Dinner Fundraiser, Heart Recipient Interview!
Hello everyone, and welcome to this month's blog post! I can't believe summer's already here, but I've been looking forward to this for forever! Anyway, let's get started.
Spaghetti Dinner Fundraiser
So this month, I went to a spaghetti dinner fundraiser in Pontiac, which was for a woman who was waiting for a kidney. She was so gracious and kind to everyone, and put a smile on everyone's faces. I was happy to be there. The food was great, and they had vendors all over selling cool things! I have to say, our table was definitely the coolest with free candy, chocolate, wrist bands, and other awesome accessories. I was with Bridget Green, and together we educated tons of people, so overall it was a success!
Heart Recipient Interview
Also, I interviewed a heart recipient this month, which was absolutely amazing! She's actually my mom's coworker's sister, but I'm not going to reveal her name for privacy reasons. I learned her story, and the struggles she went through. Here's her story:
Me: Can you tell me more about yourself and what your experience with organ transplantation has been like?
Heart Recipient: So this is how I ended up needing a heart: I had no idea that one of the drugs that I was taking for my chemotherapy could cause heart damage. And, my medical oncologist passed away shortly after my treatment was over, I think. And, I got handed off to another doctor, and long story short, nobody really followed up on the condition of my heart. And it came to light in July that there was an issue with my heart. I was treated as best they could treat me, but I have a tendency to have low blood pressure, but most of the drugs they give you lower your blood pressure. My blood pressure is already low, so I wasn't responding properly to the medications. And they couldn't give me more medications because they didn't want my blood pressure to be even lower. So, I went to a couple of different doctors, and one said that that was the best they could do. I had no energy, I had no quality of life. I just sort of slumped around the house. I'd go downstairs in the morning and just stay downstairs all day because I had no energy to go back up the steps. So one of my neighbors recommended that I go to the cardiology department at the University of Pennsylvania hospital, and the doctor just about dropped dead himself when he saw me! He said he basically had never seen a patient that sick that was still walking around. So after he examined be and did an echocardiogram, a couple of different tests and so on, he told me that I needed to be checked in to the hospital.

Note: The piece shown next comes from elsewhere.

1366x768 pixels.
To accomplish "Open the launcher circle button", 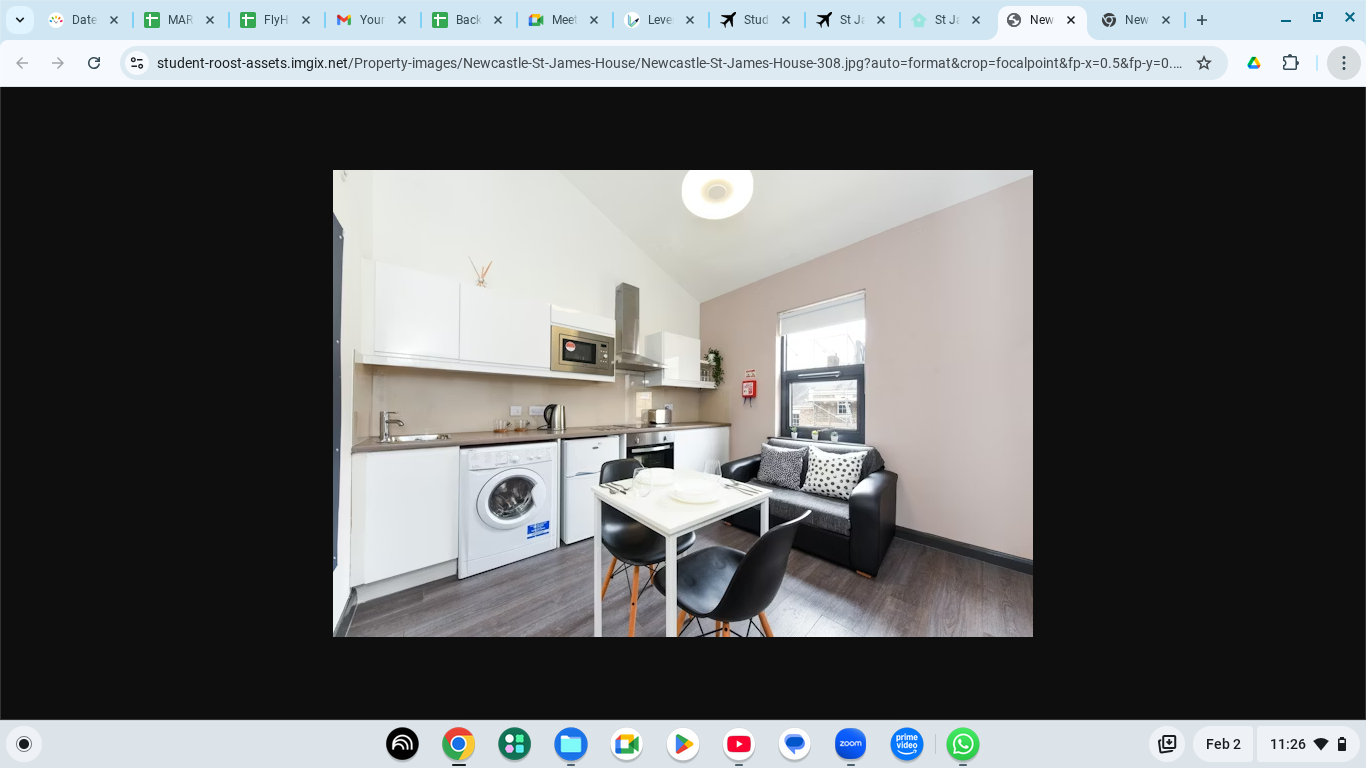I will pos(24,744).
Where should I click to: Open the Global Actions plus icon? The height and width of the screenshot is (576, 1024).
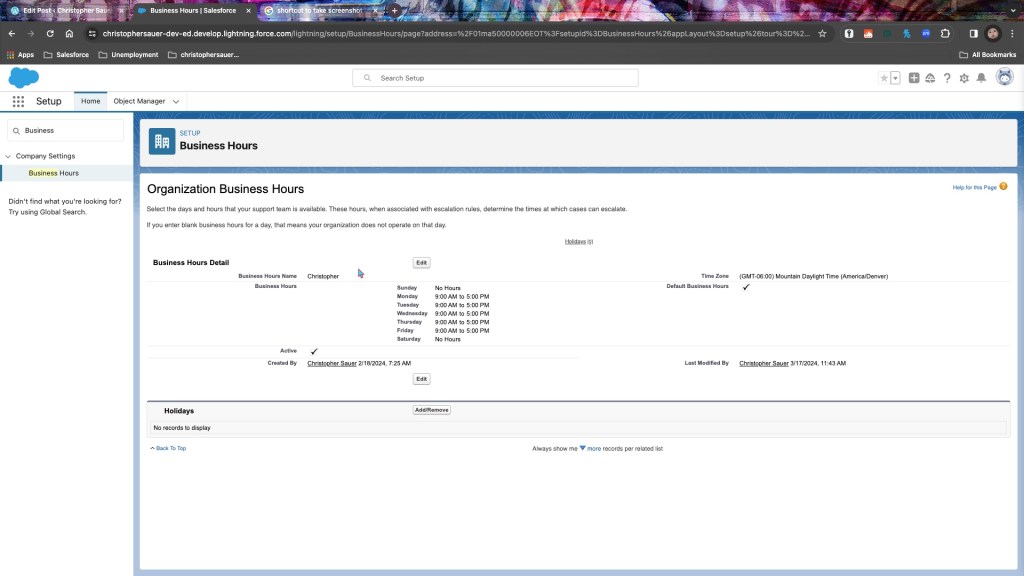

So my husband took me to the hospital and they gave me medication that improved my quality of life, and I had a better heart rate and better function of my heart. But he thought that I wasn't going to last to long, so he had his assistant start the paperwork for getting me a transplant. They had to do all these tests, probably 25-30 vials of blood had to be drawn, and all this stuff. At that point I had a direct line into one of the arteries in my neck, so I didn't have to sit there with my arm poked. They could fill the vials with this catheter in my neck. By the end of May, the cardiologist at Penn decided I was viable for a heart transplant so I could put on the list. They said it could be a really long wait. The only advantage I had to get a heart faster was that I was small. I weighed about a 125 pounds, and I'm 5 feet 4 inches tall. Most people who needed heart transplants are much heavier and bigger, so if they got a heart that was small it wouldn't be able to support them. So because of that, I got my heart in July, so I was only waiting for about 10 weeks! My operation was about six hours, I think. It was about 6-8 weeks before I was able to go out on my own, like drive and stuff.
But I did have quite a few problems with rejection, though. The first year was not uneventful. They do a biopsy, to see if you're rejecting the heart. And it's an interesting procedure, because you're wide awake, and they cut a little slip of skin in one of the veins in your neck, and put this catheter in there with a camera. And then there's this wire with a tiny pair of scissors almost, and that goes down into your heart and they snip off a little piece of tissue. They take about four samples when they do that. They put them on slides and tell on the microscope if you're rejecting it. If you're rejecting, they have to give you different medicines and stuff.
Finally, probably about by my third year, they got the correct balance of the anti-rejection medicines And I've been good with what I've been taking for the last few years. And I'm healthy and feeling great now!
That's all for this month! Thanks for reading, and I'll see you next month.